Two days after the quake, the smells of death also began to intensify. The bodies under the rubble, the ones that we had told ourselves were not there, asserted themselves. Rescue missions shifted into recovery efforts, and U.S. news media began to speculate about the impending rioting and looting that was inevitably going to break out. Papi Roody and I joked about the natural experiment where we would finally learn whether our fellow humans were more Hobbesian or Rousseauian in character. We also knew that CNN expected nothing better from Haiti than disorder and mayhem, and that their racialized narrative of chaos and burning fires was not what we were experiencing on Delmas 95.

Those days after the quake are often on my mind as I think about the situation of the pandemic. The quake and the pandemic have both brought grief and loss. The spectacle of deaths and injuries was much more immediate during and after the earthquake. The interruption of grief then, as now, was palpable. Without the ability to gather in person and collectively bid farewell to our dead, each loss brings with it more anger and bitterness as even the familiar patterns of mourning are denied to us. From my living room, I’ve attended many virtual funerals. During the last Zoom funeral I attended, I did not know what to do with myself. I wished my warm gray cat had poured himself into my lap, his comforting weight and soft fur a distraction. I did not know what to make of the 7 x 7 grid of distraught faces in gallery view, whether to turn off my camera when the tears fell, or whether it was okay to step away and go get more tissues. In a 7 x 7 grid, my tiny face was even smaller, and the gray in my hair even harder to make out.
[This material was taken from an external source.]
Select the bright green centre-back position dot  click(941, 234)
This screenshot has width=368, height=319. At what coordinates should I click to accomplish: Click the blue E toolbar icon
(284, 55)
For me, that same trust in strangers I experienced in the aftermath of the earthquake is elusive during the pandemic. I worry that my neighbors in Milwaukee, my friends, and relatives are not abiding by the same social contract that I am. Rousseau clearly won the day in Jacquet, but back in the U.S., the experiment is reset and it’s hard to know exactly who has opted in (or out) of what. It’s more than the uncanny sense of COVID as invisible, as asymptomatic, of neighboring bodies as viral and infectious. It is the way in which the era of the pandemic has made masks and social distancing clear political and ideological markers. If one of the neighbors has a “Thin Blue Line” bumper sticker on his car, what does that mean about his approach to the virus? It’s not only that there are ideological markers, it is that in this swiftly shifting topography, I do not know how to read the signs. The neighbor’s recent inability to make eye contact with me or even exchange simple greetings, his eschewing of masks, was oddly offset by him quietly mowing our lawn two weekends back. How do I know if this was kindness or exasperation?

Days upon days pass. The grass grows, and my hair fills with more gray. Milwaukee gives way to the seasonal shift characterized by road work—streets are torn up to be remade. Black and gray rubble piles up to give birth to newly surfaced roads. Driving through the streets, sitting in my living room, watching myself and others on the computer screen, painful memories are folded with others, and like the tenacious coarse curls that float above my non-gray hairs, force their way to my attention. There are not clear parables or fables in the lessons of trauma—only the gray, at once nuisance and halo, circling my bruised but greedy heart.